В этом Набоков, как писатель русский по духу, ближе к Достоевскому, им нелюбимому, чем Гессе, искренне его почитавший. Ибо в мире Гессе, по существу, отсутствует само понятие греха. Здесь есть лишь примитивная, а потому презираемая общественная мораль. И в этом принципиальное отличие этической позиции Гессе от набоковской.
Принципиально различно и отношение Гессе и Набокова к своим героям. Гарри Галлер – alter ego автора, его проблемы – это и проблемы Германа Гессе, хотя они и предстают в мистико-аллегорическом, преображенном творческой фантазией художника виде. Гумберт Г. – личность, чуждая автору. «“Лолита”… – сказал Набоков в одном из интервью, – была самая трудная для меня книга – книга, в которой рассматривалась тема столь чуждая, далекая от моей собственной эмоциональной жиз-ни, что мне доставляло особенное удовольствие использовать весь свой комбина-торный талант, чтобы сделать ее реальной» (Н1.; 2.572).

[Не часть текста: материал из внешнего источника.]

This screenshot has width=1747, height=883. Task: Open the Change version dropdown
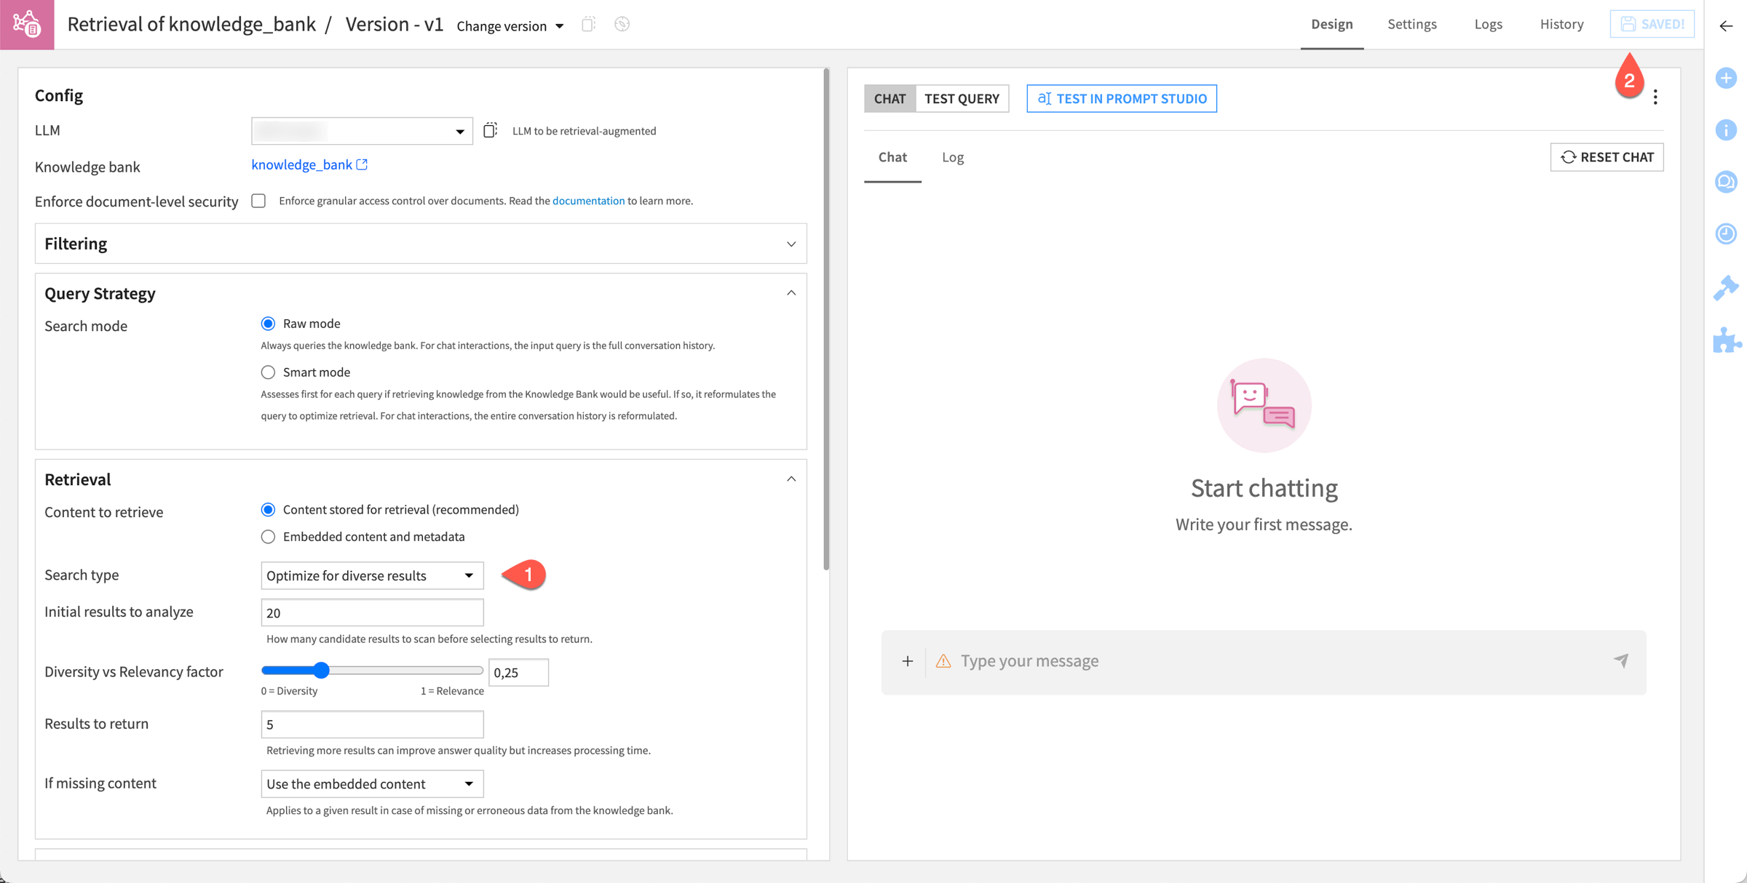click(510, 25)
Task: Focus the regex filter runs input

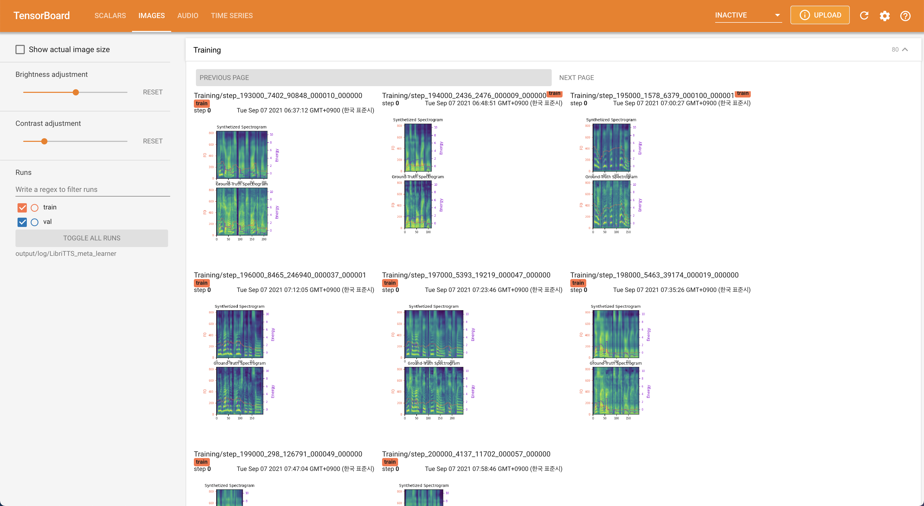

В целом набоковская концепция человека более оптимистична и в то же время элитарна: личность высокой духовной организации может быть счастлива в этом, земном мире, наслаждаясь его благами, но неизменно помня, что все это лишь слабые «зайчики» прекрасного, счастливого инобытийного «там». И за гранью «двоемирия» человека ожидает «мир иной, полный нежности, красок и красоты» (Н1.; 1.198). У Гессе реальность «потусторонняя», «Магический театр» сознания, столь же проблемна и исполнена страдания, как и земная жизнь человека. Только это не пошлое, убогое мучение, которое терпит человек в мире материальном, а высокое, духовное страдание.

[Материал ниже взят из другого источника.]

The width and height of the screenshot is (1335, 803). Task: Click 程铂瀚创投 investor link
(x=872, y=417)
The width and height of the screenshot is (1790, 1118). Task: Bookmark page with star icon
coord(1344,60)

Типологическое сродство творчества Гессе и Набокова обусловлено общими закономерностями западноевропейского литературного процесса, прежде всего логикой развития мистического реализма. И тайный интерес Набокова к роману «Степной волк» (текстуальные совпадения с этим произведением в его книгах – тому подтверждение) – логическое следствие этой общности. Но, рисуя по той же канве, что и Гессе, Набоков создавал собственные оригинальные узоры и орнаменты. Чаще отталкиваясь от своего старшего современника, чем следуя за ним.
Примечания
1. Ср.: Микулашек М. Гностический миф в эволюции романа первой трети ХХ века // Litteraria humanitas III. Brno, 1995. S. 98–124; Mikulášek M. Hledání «duše» díla v umění interpretace. Genologicko-hermeneutická anamnezá «vnitřní formy» artefaktu a mytopoidních forem narace. Ostrava, 2004. S. 141–211.
2. Гессе Г. Степной волк. СПб., 2000. С. 49, 60, 66, 69, 70, 72, 258. Ссылки на это издание даются в тексте в скобках.

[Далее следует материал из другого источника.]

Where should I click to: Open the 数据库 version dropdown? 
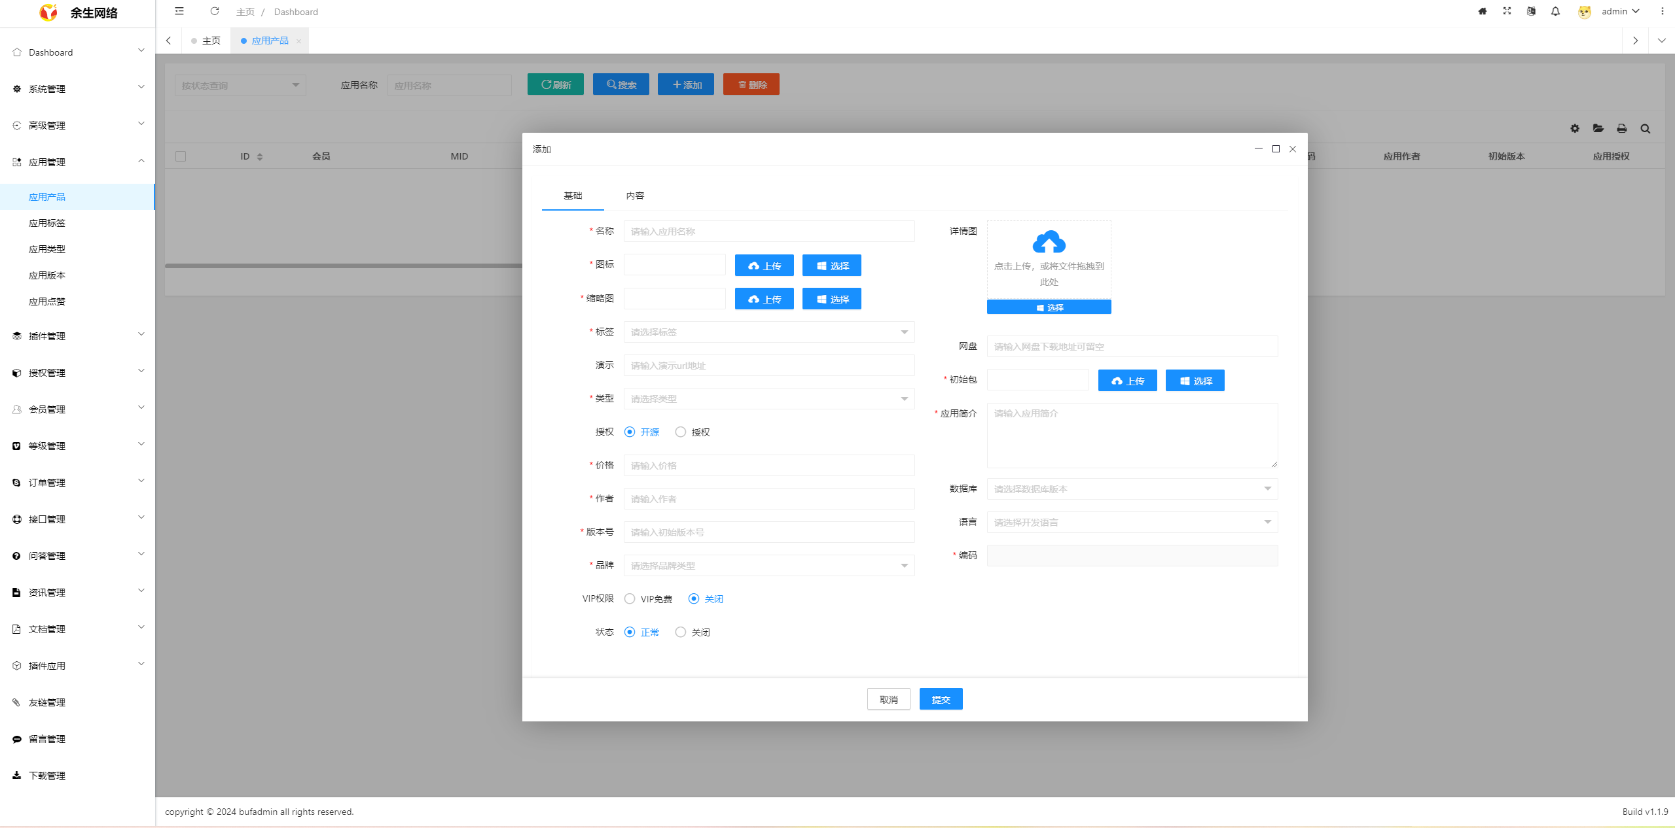1132,489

3. См.: Бердяев Н.А. Миросозерцание Достоевского // Н. Бердяев о русской философии. Ч.1. Свердловск, 1991. С. 35.
4. См.: Boyd B. Nabokov’s Ada: The Place of Consciousness. Michigan: Ann Arbor, 1985.
5. Набоков В. В. Собр. соч. американского периода: В 5 т. СПб., 1997–1999. Т. 1. С. 503. Англоязычные произведения цитируются в тексте по этому изданию с пометой Н1.
6. Набоков В. В. О хороших читателях и хороших писателях // Набоков В. В. Лекции по зарубежной литературе. М., 1998. С. 28.
7. Набоков В. В. Собр. соч.: В 4 т. Т. 3. М., 1990. С. 147. Русскоязычные произведения цитируются в тексте по этому изданию с пометой Н.
8. Подробнее об этом см.: Злочевская А. В. Художественный мир Владимира Набокова и русская литература XIX века. М., 2002.
Русская культура ХХ века на родине и в эмиграции. М., 2002.